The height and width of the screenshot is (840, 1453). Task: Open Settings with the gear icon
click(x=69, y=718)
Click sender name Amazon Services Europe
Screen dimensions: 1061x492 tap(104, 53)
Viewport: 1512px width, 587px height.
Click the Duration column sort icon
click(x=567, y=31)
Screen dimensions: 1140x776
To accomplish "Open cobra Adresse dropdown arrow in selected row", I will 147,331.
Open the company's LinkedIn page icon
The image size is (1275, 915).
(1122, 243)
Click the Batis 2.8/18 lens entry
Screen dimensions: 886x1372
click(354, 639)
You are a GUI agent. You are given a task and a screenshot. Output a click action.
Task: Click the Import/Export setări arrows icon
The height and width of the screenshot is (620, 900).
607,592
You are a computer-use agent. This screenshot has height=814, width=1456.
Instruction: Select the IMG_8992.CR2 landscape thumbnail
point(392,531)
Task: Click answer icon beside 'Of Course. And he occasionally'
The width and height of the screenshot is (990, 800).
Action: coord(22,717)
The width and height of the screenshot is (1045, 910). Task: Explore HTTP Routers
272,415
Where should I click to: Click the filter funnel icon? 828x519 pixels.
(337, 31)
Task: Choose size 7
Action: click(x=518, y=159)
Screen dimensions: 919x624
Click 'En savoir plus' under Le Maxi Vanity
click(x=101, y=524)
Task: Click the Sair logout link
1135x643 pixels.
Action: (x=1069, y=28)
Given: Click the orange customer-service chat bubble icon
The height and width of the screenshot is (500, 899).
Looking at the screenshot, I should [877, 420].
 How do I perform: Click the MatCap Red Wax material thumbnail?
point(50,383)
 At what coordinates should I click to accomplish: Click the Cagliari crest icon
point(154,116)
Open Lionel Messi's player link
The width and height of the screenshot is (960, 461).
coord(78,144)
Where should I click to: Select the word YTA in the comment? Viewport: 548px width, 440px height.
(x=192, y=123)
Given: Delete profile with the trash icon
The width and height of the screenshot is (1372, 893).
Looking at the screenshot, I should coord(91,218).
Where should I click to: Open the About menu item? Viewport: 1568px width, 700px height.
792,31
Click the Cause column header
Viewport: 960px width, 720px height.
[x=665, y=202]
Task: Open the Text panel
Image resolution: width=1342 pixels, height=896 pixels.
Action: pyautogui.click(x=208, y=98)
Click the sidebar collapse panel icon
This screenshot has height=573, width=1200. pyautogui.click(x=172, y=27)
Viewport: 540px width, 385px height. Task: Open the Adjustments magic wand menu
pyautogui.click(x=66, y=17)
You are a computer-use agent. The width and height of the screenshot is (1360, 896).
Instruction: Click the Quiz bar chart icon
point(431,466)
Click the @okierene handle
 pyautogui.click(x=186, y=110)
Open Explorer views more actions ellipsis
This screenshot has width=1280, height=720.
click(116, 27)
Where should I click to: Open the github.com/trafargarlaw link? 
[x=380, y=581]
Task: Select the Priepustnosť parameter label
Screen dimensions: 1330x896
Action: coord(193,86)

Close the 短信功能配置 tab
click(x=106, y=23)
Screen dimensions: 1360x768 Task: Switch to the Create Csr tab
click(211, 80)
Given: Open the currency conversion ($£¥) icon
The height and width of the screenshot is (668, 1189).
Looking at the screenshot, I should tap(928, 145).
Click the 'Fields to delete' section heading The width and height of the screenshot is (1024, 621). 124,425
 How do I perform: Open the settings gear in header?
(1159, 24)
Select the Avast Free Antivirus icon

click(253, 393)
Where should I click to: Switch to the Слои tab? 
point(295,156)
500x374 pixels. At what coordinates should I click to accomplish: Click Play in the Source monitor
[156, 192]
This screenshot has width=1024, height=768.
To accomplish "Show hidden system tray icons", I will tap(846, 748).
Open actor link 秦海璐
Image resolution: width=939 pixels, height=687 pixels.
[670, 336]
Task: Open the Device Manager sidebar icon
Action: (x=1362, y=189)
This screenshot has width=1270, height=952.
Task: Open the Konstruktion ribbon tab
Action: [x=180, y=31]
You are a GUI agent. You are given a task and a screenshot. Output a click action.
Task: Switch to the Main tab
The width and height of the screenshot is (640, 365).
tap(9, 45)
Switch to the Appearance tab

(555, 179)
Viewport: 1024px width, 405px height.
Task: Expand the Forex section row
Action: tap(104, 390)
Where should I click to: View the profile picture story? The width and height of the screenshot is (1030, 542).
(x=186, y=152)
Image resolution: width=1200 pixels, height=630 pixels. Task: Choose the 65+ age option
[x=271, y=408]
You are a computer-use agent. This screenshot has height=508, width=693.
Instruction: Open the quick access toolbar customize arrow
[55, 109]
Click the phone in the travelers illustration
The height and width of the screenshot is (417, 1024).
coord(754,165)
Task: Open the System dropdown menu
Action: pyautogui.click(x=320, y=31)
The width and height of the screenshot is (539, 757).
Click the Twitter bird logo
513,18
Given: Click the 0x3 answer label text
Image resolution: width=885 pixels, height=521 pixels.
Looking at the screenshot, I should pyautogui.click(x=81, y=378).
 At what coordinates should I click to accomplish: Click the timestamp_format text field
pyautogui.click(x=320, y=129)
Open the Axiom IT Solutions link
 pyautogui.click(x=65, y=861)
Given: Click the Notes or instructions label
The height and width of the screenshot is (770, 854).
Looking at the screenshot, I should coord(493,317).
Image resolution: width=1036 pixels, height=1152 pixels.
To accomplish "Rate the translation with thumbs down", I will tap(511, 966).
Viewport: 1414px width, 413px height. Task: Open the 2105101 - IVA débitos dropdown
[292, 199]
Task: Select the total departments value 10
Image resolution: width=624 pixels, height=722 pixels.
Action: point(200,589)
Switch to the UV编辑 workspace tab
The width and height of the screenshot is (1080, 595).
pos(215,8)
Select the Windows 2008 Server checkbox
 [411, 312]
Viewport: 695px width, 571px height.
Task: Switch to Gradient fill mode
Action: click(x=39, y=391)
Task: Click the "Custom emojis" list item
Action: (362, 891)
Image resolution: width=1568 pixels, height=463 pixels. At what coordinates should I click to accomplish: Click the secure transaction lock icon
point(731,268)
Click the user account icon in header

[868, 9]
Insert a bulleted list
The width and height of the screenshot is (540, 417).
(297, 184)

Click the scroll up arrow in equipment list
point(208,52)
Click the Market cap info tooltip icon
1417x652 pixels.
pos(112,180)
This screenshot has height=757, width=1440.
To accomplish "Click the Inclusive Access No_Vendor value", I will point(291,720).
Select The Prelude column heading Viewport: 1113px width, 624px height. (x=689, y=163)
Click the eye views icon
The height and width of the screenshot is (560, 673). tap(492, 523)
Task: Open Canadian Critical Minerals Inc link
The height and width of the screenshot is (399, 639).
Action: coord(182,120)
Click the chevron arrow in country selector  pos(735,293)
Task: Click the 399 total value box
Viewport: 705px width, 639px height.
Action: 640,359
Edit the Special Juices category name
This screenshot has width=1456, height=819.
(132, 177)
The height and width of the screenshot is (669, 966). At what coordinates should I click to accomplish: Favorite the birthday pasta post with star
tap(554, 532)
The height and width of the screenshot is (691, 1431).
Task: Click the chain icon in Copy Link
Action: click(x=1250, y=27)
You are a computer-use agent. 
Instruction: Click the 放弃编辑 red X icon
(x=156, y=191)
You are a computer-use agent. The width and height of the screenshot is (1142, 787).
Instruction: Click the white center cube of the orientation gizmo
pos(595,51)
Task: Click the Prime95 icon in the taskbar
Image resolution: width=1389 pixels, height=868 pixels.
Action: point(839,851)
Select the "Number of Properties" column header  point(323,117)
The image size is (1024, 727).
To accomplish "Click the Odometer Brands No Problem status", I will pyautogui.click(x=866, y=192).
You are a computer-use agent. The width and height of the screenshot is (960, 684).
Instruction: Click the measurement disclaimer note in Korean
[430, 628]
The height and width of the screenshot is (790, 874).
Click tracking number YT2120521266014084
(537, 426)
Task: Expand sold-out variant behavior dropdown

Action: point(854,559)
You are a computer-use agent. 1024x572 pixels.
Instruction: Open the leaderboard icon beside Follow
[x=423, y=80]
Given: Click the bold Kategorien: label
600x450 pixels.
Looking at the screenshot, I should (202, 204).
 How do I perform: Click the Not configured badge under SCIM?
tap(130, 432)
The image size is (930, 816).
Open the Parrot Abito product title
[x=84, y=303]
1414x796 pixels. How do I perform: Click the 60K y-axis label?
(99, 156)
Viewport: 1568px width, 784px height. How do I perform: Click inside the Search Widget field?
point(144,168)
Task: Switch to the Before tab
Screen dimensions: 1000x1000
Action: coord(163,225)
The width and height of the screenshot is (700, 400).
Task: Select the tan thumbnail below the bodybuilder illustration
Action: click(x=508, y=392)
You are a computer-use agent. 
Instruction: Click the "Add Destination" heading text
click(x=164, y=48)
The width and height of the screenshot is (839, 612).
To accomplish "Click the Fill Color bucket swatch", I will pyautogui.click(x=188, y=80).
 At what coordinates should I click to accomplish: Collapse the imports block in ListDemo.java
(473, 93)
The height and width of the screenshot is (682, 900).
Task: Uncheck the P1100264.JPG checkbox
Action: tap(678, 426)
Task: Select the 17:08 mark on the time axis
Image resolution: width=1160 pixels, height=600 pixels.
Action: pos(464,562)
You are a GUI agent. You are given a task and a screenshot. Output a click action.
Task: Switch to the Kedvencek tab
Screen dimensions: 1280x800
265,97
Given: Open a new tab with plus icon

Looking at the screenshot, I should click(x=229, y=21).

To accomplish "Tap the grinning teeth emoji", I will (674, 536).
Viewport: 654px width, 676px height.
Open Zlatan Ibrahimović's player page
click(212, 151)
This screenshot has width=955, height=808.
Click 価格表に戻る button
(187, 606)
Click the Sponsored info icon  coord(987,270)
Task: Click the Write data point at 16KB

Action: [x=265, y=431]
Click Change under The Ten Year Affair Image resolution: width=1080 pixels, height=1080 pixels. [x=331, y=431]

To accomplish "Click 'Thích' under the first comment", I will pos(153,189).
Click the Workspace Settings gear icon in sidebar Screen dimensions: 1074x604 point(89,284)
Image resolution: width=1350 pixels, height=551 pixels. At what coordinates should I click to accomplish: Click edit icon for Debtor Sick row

----------------------------------------

Please show the lines of the material that contain the string "total".

Task: Select the total departments value 10
Task: Click the 399 total value box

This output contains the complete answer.